Le livre s'ouvre sur une préface de Suzanne Citron retraçant son parcours d'enseignante, ses premiers cas de conscience face à l'enseignement de la question coloniale pendant la guerre d'Indochine, puis sa participation à Esprit, aux Cahiers pédagogiques, à la SPHG, à un mémorable colloque à Amiens en 1968, à la création des IUFM en 1989.


On poursuit par un avant-propos de Laurence de Cock expliquant la genèse du livre. La nécessité de créer un CVUH (Comité de Vigilance face aux Usages publics de l'Histoire) après la loi de 2005 sur l'enseignement du "rôle positif de la présence française en outremer". Elle rappelle les 3 finalités de l'histoire scolaire (morale, civique, intellectuelle). Elle rappelle que les critiques s'appuient souvent sur les manuels, qui ne sont pas forcément représentatifs de l'enseignement. Le livre veut expliquer la fabrique de l'histoire scolaire pour la désengager des injonctions habituelles, comme si elle pouvait régler tous les problèmes de société. Elle rappelle les débats sur le "roman national" à la Lavisse, par le biais du thème des "lieux de mémoires" chers à Pierre Nora (avec une citation fort hostile au muticulturalisme antiraciste). Sur l'usage "thérapeutique" que l'on voudrait faire de l'Histoire. Puis elle annonce le plan : ancrage historique de la fabrique de l'Histoire ; acteurs du passé ; demandes mémorielles ; place dans un contexte mondialisé.


I - Programmes et prescriptions : le cadre réglementaire de la fabrique scolaire de l'histoire.
On commence par une mise au point sur l'évolution des programmes scolaires d'Histoire, à travers trois thèmes (structures, contenus, méthodes). Si l'enseignement historique apparaît en 1802 avec la création des lycées, il faut attendre 1838 pour voir apparaître un déroulé précis des enseignements, bref un programme. L'agrégation date de 1831.
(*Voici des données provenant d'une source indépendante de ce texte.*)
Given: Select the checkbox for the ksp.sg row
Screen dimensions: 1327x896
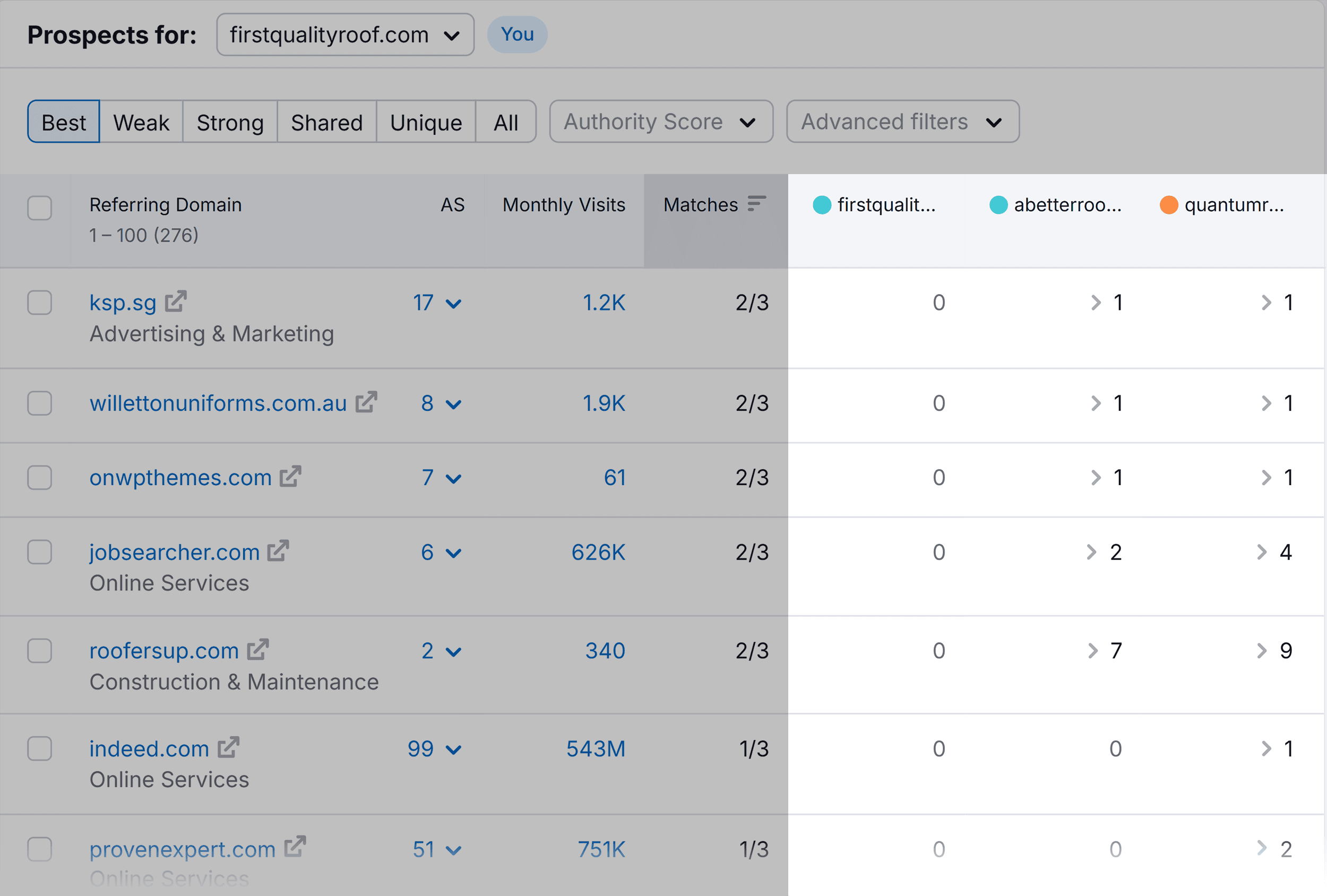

On continue sur le statut des programmes (arrêtés ministériels), fruit de tensions et de négociations dont on refait l'historique. A noter la mainmise de Pompidou sur les programmes entre 1962 et 68, dans un sens chronologique très hostile à Braudel. Ce verrou saute avec mai 1968. En 1975, la loi crée le collège unique et René Haby crée de nouveaux programmes en défendant la didactique, s'alliant à des inspecteurs généraux et à l'INRDP. Debré, Chevènement, Alain Decaux poussent les hauts cris. Savary, ministre de Mitterrand, crée une COPREHG dirigée par Le Goff, mais Chevènement, qui le remplace, ne tient pas compte de ses travaux au profit d'une histoire européocentrée, axée sur les valeurs européennes. A partir des années 1990, le Conseil National des Programmes joue un rôle plus important. Dans les années 2000, les programmes Wirth mettent l'accent sur le mémoriel. Toute cette partie sur la manière dont l'élaboration des programmes a évolué est fort intéressante.


On trouve ensuite un chapitre plus fumeux sur le temps dans l'enseignement de l'Histoire. Sur le fait qu'on part d'une histoire chronologique, reprise au début de chaque cycle avec des approfondissements, malgré une mode braudelienne dans les années 1970-80. Se pose bien sûr la question des repères chronologiques que l'on choisit. Sur l'intérêt qu'il peut y avoir à faire considérer l'année 1914 comme un présent. Il y a de bonnes remarques ponctuelles mais cela manque d'armature conceptuelle.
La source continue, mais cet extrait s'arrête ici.